> _Selected text_:
NO!!! Firstly there are more zeros then that, a lot more(read my last post). Second those value are correct for a function of the form y = cos(t), but you have something of the form y = cos(x/2) so then what would the relation between x and t be?

It looks to me like it should be that

x/2 = t.

Do you think you can handle it from there?

x=Pi? i'm making this way too hard then it actually is.

frenkie said:
x=Pi? i'm making this way too hard then it actually is.

That is ONE of them, but only one. If you would post the original problem it would be much easier to help you, because I would think that you would be given some bounds within which to find the max/min/points of inflection for a function like this if not then well...

the teacher said that it would be alright if the domain iz [-2Pi, 2Pi] so i think that -Pi and Pi are the x values...which means that -Pi is a min and Pi is a max and 0 is a PIO.? do u agree?

frenkie said:
the teacher said that it would be alright if the domain iz [-2Pi, 2Pi] so i think that -Pi and Pi are the x values...which means that -Pi is a min and Pi is a max and 0 is a PIO.? do u agree?

What are you basing this on? You need to show proof to justify your claims using the first and second derivative tests not just random points where funtions are zero. The first derivative in that domain has only 2 zeros, which means only 2 places that could be extrema, you then need to find the seond derivative to find possible points of inflection.

Stored data entries:
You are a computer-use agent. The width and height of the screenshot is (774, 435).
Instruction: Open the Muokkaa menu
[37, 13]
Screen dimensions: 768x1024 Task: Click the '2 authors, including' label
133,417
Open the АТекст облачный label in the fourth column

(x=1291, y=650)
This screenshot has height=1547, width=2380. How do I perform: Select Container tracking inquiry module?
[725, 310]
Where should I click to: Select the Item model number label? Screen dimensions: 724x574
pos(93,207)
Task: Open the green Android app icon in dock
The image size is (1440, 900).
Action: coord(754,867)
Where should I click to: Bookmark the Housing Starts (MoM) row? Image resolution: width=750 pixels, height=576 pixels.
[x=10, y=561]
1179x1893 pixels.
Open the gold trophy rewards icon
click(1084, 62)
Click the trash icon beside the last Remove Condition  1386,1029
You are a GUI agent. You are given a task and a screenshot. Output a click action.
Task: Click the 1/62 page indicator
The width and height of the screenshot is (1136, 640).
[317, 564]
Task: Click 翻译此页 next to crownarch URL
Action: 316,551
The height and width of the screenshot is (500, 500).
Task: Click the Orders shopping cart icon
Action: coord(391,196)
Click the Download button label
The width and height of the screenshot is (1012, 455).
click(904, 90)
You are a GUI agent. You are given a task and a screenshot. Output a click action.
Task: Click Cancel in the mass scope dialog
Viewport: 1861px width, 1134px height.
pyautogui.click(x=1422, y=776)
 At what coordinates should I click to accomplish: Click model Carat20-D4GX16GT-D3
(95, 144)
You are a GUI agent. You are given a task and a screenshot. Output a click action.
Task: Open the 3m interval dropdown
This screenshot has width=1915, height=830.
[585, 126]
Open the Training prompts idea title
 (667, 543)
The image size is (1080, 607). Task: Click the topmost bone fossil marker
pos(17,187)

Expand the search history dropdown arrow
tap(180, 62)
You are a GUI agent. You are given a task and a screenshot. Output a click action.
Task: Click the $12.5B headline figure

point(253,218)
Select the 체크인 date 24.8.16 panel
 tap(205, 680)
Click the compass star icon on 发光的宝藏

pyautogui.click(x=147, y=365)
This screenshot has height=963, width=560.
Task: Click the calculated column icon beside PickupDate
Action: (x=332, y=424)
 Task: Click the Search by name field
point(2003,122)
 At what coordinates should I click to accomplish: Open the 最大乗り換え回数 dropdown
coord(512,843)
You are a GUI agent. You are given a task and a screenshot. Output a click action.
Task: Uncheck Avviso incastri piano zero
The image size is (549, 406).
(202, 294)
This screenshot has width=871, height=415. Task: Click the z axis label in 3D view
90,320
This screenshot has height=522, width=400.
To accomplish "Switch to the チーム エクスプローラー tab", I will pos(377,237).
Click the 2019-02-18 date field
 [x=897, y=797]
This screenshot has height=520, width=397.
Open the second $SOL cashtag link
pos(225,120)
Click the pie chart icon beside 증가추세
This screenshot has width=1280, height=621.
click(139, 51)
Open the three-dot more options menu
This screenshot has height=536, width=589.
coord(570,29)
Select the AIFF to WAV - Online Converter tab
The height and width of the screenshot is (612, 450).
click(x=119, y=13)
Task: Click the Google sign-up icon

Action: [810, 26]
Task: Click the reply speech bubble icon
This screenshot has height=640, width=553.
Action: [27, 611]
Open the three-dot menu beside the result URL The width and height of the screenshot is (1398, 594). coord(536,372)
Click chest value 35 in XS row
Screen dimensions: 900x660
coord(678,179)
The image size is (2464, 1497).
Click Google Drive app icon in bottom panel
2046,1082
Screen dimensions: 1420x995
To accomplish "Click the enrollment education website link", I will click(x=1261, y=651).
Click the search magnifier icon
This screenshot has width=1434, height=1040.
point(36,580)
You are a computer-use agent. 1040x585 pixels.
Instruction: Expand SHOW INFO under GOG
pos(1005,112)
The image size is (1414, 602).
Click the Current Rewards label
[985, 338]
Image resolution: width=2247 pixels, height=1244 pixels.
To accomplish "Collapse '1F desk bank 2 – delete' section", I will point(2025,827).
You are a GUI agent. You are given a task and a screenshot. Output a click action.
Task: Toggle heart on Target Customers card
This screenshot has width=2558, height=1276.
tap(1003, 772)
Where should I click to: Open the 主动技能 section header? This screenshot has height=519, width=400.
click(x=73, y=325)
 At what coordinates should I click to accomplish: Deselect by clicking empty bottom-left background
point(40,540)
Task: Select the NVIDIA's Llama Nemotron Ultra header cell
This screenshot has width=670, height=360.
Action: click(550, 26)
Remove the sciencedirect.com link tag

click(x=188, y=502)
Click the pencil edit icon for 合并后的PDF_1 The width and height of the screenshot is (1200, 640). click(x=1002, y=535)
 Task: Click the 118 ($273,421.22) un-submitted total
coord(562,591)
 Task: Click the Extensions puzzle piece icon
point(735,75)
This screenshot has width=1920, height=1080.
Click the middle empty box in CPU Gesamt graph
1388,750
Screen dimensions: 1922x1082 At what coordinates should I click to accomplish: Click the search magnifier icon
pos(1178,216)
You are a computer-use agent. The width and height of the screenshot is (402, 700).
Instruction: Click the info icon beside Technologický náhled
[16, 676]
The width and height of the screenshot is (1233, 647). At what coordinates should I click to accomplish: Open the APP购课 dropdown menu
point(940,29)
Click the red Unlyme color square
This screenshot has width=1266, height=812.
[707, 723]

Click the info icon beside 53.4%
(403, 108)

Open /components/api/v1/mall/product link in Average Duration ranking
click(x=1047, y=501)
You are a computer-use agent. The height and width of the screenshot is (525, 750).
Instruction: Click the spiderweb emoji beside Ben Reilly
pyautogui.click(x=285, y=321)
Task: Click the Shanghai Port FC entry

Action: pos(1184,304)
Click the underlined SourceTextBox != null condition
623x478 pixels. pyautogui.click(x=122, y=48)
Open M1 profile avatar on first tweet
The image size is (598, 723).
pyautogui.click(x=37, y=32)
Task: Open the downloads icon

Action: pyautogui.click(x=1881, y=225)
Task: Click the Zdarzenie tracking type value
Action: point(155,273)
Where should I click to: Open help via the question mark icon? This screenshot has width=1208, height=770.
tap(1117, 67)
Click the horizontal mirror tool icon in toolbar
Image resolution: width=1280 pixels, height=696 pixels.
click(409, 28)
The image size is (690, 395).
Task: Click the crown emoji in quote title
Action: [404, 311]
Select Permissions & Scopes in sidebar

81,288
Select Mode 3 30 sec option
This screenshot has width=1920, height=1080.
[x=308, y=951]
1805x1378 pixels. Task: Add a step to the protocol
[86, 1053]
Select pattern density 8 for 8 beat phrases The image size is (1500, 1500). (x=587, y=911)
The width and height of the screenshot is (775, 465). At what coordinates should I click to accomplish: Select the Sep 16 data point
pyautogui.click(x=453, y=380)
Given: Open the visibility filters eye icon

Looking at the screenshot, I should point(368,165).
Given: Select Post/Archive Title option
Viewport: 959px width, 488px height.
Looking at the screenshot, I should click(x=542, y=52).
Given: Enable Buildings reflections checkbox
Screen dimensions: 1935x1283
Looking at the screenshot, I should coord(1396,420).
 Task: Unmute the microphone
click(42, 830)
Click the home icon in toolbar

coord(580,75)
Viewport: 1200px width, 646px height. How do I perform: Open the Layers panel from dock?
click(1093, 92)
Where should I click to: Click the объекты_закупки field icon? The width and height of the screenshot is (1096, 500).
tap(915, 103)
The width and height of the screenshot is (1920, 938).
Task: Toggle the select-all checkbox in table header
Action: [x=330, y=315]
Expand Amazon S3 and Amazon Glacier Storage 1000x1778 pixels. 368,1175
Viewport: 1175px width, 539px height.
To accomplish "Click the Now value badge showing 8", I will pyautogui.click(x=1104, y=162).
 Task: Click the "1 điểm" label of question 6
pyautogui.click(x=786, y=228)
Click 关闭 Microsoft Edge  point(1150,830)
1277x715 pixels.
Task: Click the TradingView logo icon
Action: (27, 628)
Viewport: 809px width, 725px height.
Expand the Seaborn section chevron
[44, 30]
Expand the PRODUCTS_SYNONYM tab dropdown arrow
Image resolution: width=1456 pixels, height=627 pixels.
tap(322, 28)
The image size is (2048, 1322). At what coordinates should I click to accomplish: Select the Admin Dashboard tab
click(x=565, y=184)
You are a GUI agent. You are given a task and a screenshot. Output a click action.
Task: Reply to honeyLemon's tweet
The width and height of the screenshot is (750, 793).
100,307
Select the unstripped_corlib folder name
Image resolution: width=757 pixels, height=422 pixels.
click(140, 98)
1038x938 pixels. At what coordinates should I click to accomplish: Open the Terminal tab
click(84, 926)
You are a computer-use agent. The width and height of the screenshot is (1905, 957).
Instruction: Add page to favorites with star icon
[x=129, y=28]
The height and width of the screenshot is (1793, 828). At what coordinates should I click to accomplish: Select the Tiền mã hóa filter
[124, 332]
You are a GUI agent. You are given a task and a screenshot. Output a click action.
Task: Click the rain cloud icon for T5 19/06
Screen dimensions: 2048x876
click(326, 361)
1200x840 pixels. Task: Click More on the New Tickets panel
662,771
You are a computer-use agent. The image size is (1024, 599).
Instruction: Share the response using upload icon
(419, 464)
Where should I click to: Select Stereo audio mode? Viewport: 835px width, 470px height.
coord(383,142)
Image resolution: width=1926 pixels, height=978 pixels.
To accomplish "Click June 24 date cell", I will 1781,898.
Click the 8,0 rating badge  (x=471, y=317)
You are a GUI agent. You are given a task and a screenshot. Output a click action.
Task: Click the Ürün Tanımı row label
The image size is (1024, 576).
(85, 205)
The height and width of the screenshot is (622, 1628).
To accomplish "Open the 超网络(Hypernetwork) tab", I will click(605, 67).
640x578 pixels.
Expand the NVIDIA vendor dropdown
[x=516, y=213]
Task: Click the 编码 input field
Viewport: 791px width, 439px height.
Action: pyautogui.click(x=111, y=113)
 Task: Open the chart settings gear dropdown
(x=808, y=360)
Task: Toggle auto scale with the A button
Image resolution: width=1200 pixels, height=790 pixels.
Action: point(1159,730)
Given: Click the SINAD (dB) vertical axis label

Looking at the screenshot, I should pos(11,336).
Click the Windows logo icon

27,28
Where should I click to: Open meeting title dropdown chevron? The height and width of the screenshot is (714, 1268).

> _Exercises_:
a) Convert the stretch of the records from the line containing "is (402, 700)." through the line containing "pyautogui.click(x=37, y=32)" into a numbered list, leaving out blank lines.
b) Carry on the forum discussion about finding the extrema and inflection points of cos(x/2) from the point where it stops.
The text and the records were taken from unrelated sources.

> _Expected answers_:
a)
1. You are a computer-use agent. The width and height of the screenshot is (402, 700).
2. Instruction: Click the info icon beside Technologický náhled
3. [16, 676]
4. The width and height of the screenshot is (1233, 647). At what coordinates should I click to accomplish: Open the APP购课 dropdown menu
5. point(940,29)
6. Click the red Unlyme color square
7. This screenshot has width=1266, height=812.
8. [707, 723]
9. Click the info icon beside 53.4%
10. (403, 108)
11. Open /components/api/v1/mall/product link in Average Duration ranking
12. click(x=1047, y=501)
13. You are a computer-use agent. The height and width of the screenshot is (525, 750).
14. Instruction: Click the spiderweb emoji beside Ben Reilly
15. pyautogui.click(x=285, y=321)
16. Task: Click the Shanghai Port FC entry
17. Action: pos(1184,304)
18. Click the underlined SourceTextBox != null condition
19. 623x478 pixels. pyautogui.click(x=122, y=48)
20. Open M1 profile avatar on first tweet
21. The image size is (598, 723).
22. pyautogui.click(x=37, y=32)

b)
The zeros of the first derivative you have are correct though. Pi and negative Pi

I'm not sure how to solve for x when i set my second derivative equal to 0.

-1sin(x/2)/4=0
if i do PEMDAS in reverse i get
sqrt2/1 multiplied by 4 but i don't think its right

frenkie said:
I'm not sure how to solve for x when i set my second derivative equal to 0.

-1sin(x/2)/4=0
if i do PEMDAS in reverse i get
sqrt2/1 multiplied by 4 but i don't think its right

Where is sqrt2 coming from?

This is the same as the first problem cos(x/2)=0, but with a sin instead of a cos. Where is sin t = 0?

pi and 2pi which means that x=pi?

or pi/2? getting confused all over again.

You forgot 0 (and negative values). But you are otherwise correct.

oh nvm my PIO is o and positive and negative 2pi? correct?

is there any interesting points in the graph of sin(x/2)?